Religion des Friedens?
Gläubige Muslime sollen an der Teilnahme des Freitagsgebet gehindert werden, um weitere Gewalt zu verhindern. (Quelle: u.a. hier)
Wie ist das zu verstehen? Wirken Predigten der friedlichen Religion “Islam” etwa gewaltfördernd?
von: Boche

Wie ist das zu verstehen?
Im Anschluss an das Freitagsgebet bieten sich aus praktischen Gründen auch andere, weniger sakrale Formen der Geselligkeit an.
Dass dies einerseits vor allem in Bezug auf den Irak auch Kundgebung und/oder Randale bedeuten kann, liegt nahe.
Andererseits sind Menschenansammlungen gute soft targets; insofern erscheint eine gewisse vorübergehende Einschränkung der Religionsfreiheit als angebracht. Zumal auf dem Hintergrund der gegebenen lokalen Situation eher die hartgesotteneren unter den Betern den Weg in Moschee suchen dürften.
Wirken Predigten der friedlichen Religion “Islam” etwa gewaltfördernd?
Das kommt auf Sample und Performance des jeweiligen Suren- und Hadith-DJs an.
Und wie gesagt: Selbst wenn der eine smoothe Platte auflegt, garantiert das im Irak nicht die körperliche Unversehrtheit der Besucher.
Kommentar von Patentizität — 24.02.2006 @ 15:06 (UTC)
Du hast Recht.
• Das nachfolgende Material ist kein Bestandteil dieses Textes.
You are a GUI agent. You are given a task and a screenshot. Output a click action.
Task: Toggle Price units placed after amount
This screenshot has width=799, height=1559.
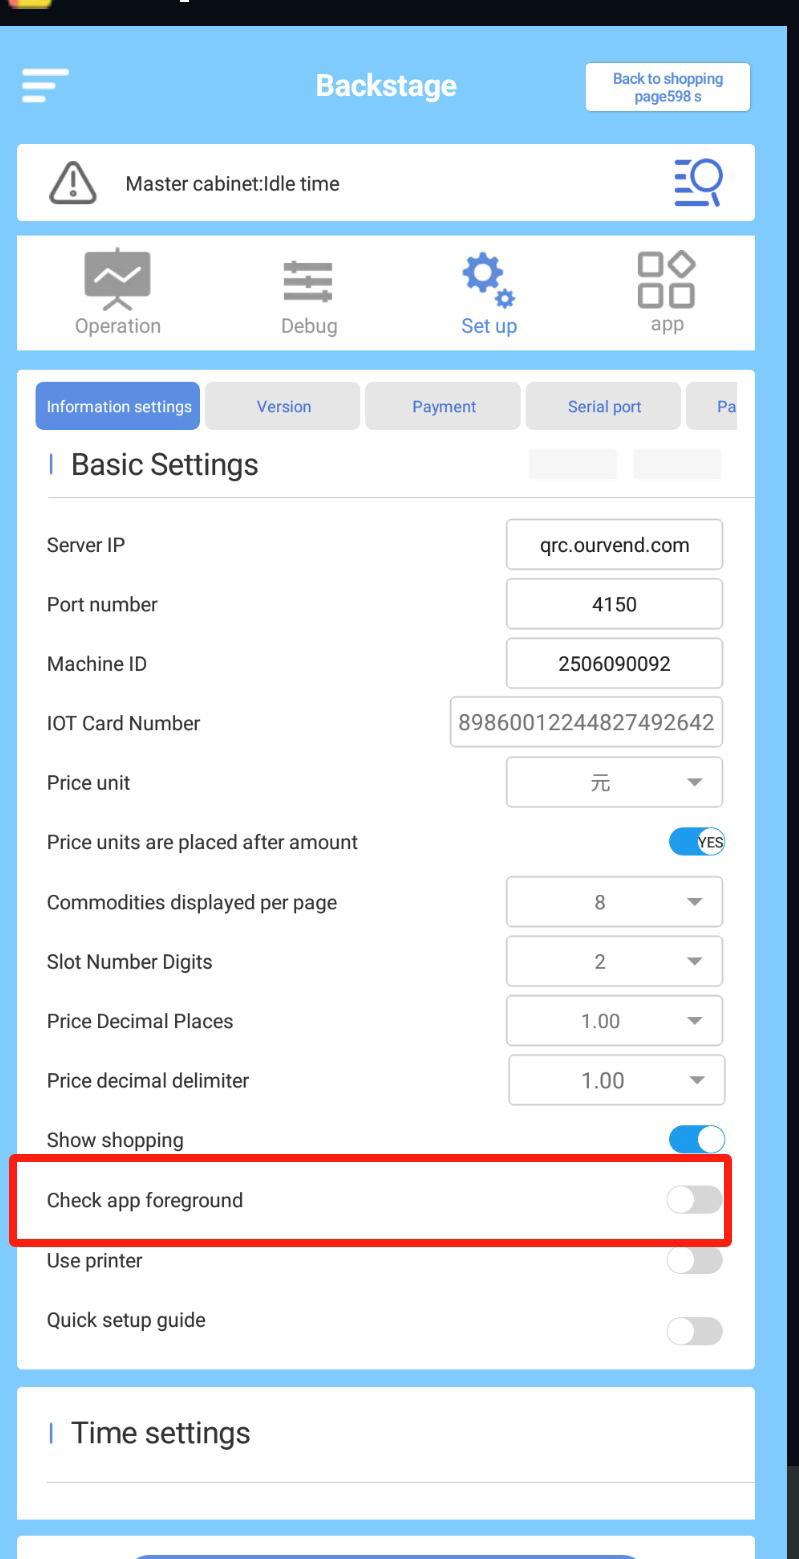(x=696, y=843)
Natürlich war diese Anmerkung auch eher ironisch gemeint. Mit Anflügen von Sarkasmus, wenn man an die wohl doch nicht ganz ausgeschlossene Praxis der Gewalt anstachelnden Predigten denkt.
Kommentar von Boche — 24.02.2006 @ 15:15 (UTC)
Das ist eine perfide Frage. Und leider muss die Antwort darauf wohl “ja” lauten. Das allerdings hat m.E. weniger damit zu tun, dass der Islam eine gewalttägige Relgion ist, wie du suggerierst. Was meinst du? Wie anfällig sind wir Deutsche für Fremdenfeindlichkeit, wenn nur die “richtigen Prediger” auftreten? Ich würde das nicht ausprobieren wollen.
Kommentar von apollon — 24.02.2006 @ 16:56 (UTC)
Apollon,
wie wir alle dank unausgesetzter Belehrung von Christian (!) Ströbele, Bischöfin Jepsen und verwandten tiefen Denkern inzwischen wissen, ist der eigentliche Islam die Inkarnation (upps, eine christliche Vokabel) des Friedens schlechthin.
Nur der real existierende Islam, der aber natürlich völlig belanglos ist, bringt habituell Leute um.
Mit Mohammed hat das Ganze natürlich auch nichts zu tun. Der war bekanntermaßen am glücklichsten, wenn er zuhause seine Briefmarkensammlung neu sortieren konnte.
Kommentar von Captain Haddock — 24.02.2006 @ 17:35 (UTC)
Predigten werden Menschen gehalten - und Religionen von Menschen gelebt.
Gewalt gegen Schiiten und Sunniten hat natürlich Einfluß auf alle Seiten, und da offensichtlich Staat und Besatzungsmacht nicht Herr der Lage sind liegt es nahe das dazu aufgerufen wird sich selbst zu schützen - und womöglich Vergeltung zu üben.
Wichtig ist den Extremisten nicht dabei zu helfen, den Islam als Religion für sich vereinnahmen, indem man die Religion zum Feindbild macht.